--- START ---

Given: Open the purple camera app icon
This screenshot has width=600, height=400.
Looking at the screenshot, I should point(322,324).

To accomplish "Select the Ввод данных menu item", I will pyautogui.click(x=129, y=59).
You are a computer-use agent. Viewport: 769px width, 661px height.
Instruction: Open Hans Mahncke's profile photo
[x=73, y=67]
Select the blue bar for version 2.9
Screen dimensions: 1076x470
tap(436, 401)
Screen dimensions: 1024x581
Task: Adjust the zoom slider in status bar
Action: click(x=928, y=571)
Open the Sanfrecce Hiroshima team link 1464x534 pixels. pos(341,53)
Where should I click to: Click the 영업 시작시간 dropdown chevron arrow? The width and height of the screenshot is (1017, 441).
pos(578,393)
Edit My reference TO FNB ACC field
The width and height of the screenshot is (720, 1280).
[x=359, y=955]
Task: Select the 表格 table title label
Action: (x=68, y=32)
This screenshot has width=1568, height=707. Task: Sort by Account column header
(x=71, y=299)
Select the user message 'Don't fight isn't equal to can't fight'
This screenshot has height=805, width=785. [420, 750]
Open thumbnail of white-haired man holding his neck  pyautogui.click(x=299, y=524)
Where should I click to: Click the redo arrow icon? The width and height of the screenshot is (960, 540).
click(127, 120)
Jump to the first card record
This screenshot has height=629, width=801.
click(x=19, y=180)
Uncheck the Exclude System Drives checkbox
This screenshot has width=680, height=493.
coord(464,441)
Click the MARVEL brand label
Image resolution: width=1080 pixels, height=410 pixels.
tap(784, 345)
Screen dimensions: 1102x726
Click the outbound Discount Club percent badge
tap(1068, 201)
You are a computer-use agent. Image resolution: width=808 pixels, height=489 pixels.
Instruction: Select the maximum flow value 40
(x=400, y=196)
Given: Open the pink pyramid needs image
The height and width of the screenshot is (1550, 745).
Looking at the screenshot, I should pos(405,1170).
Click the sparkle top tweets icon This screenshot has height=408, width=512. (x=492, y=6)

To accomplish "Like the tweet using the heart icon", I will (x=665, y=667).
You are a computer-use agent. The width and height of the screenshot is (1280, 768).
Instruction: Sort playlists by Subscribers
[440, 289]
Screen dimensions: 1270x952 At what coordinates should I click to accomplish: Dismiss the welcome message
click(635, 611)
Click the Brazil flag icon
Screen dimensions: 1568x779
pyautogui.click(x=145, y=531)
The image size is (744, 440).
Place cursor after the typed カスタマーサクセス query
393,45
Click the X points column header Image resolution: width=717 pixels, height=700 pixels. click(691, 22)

--- END ---

Task goal: Every line in the data above that contains "will" needs to be copied.

Answer section:
To accomplish "Select the Ввод данных menu item", I will pyautogui.click(x=129, y=59).
To accomplish "Like the tweet using the heart icon", I will (x=665, y=667).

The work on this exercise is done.